Render YUV 4:2:2 pictures at full definition in OpenGL

Context

It is straightforward to upload YUV 4:2:0 pictures to OpenGL textures and use them. There are 2 or 3 textures:

I420: 1 plane Y at full definition, 1 plane U at half definition, 1 plane V at half definition
NV12: 1 plane Y at full definition, 1 plane UV (packed) at half definition

YUY2 pictures (YUV 4:2:2) are more problematic. As reminded by #26682 (closed) (!1590 (merged)), in VLC, such pictures are rendered at half the horizontal definition in OpenGL.

Semantically, the picture contains 3 planes Y U V, with U and V at half horizontal definition:

# This represents the YUV plane components semantically, this is not how they are stored
  Y plane      U plane   V plane
Y0 Y1 Y2 Y3     U0 U2     V0 V2
Y4 Y5 Y6 Y7     U4 U6     V4 V6

These 3 components are stored in a single packed plane:

# YUY2 (packed)
Y0 U0 Y1 V0 Y2 U2 Y3 V2
Y4 U4 Y5 V4 Y6 U6 Y7 V6

Therefore, this single plane is uploaded to a single OpenGL texture.

Problems

This causes problems to extract the YUV values for a given location.

Currently, the texture is uploaded as GL_RGBA (so [Y1 U Y2 V] are mapped to [r g b a]), and the Y2 value is ignored (so half the horizontal resolution is lost): https://code.videolan.org/rom1v/vlc/-/blob/2e44d338763f72a30a7f5631f86d73c2fc58397e/modules/video_output/opengl/interop.c#L271-288

As a consequence, the rendering of a YUV 4:2:2 picture is worse than YUV 4:2:0. We should fix it.

If we upload the texture as GL_RGBA, then every texel contains two pixels ([Y1 U V] and [Y2 U V]).
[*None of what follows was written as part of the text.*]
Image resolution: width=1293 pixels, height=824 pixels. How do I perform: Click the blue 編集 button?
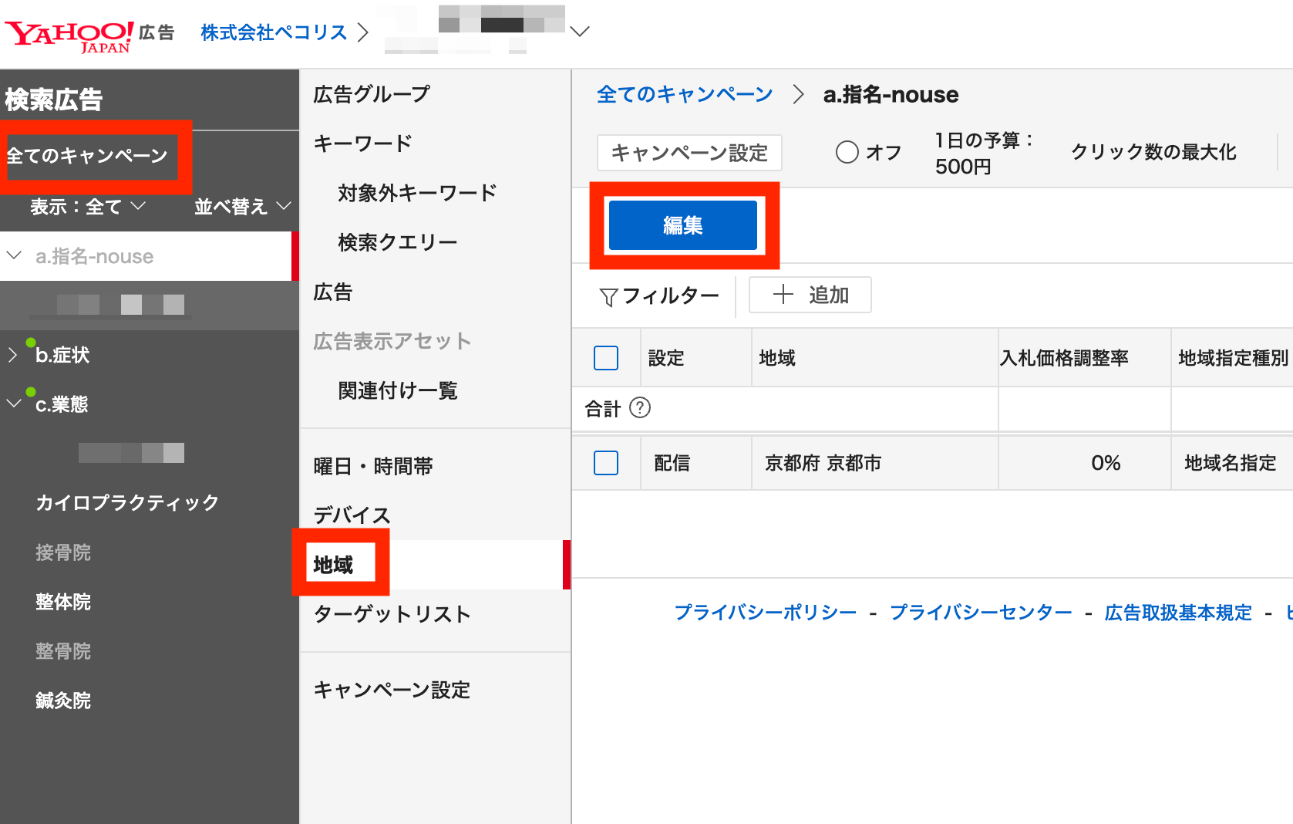coord(682,225)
If we upload the texture as GL_RG, then every texel represents 1 pixel, but the chroma information is split over two texels ([Y1 U] and [Y2 V]).

In both case, native OpenGL interpolation could not work:

in the first case, Y1 and Y2 would be interpolated separately (instead of together)
in the second case, U and V would be interpolated together (instead of separately)

Solution?

I think we should add a specific case for packed YUV 4:2:2 (YUY2 and UYVY) (yet another vlc_gl_sampler_ops instance):

the texture GL_TEXTURE_*_FILTER will be set to GL_NEAREST (instead of GL_LINEAR) to disable native interpolation
the texture will be GL_RGBA (so each texel contains [Y1 U Y2 V])
the generated vlc_texture(vec2 tex_coords) GLSL function would access 4 pixels (i.e. 2 texels) and perform the linear interpolation "manually"

What do you think?

Alternatively, we could upload the same picture twice (😱), once in GL_RG to access the Y components, once in GL_RGBA to access the UV components, and keep the native OpenGL interpolation.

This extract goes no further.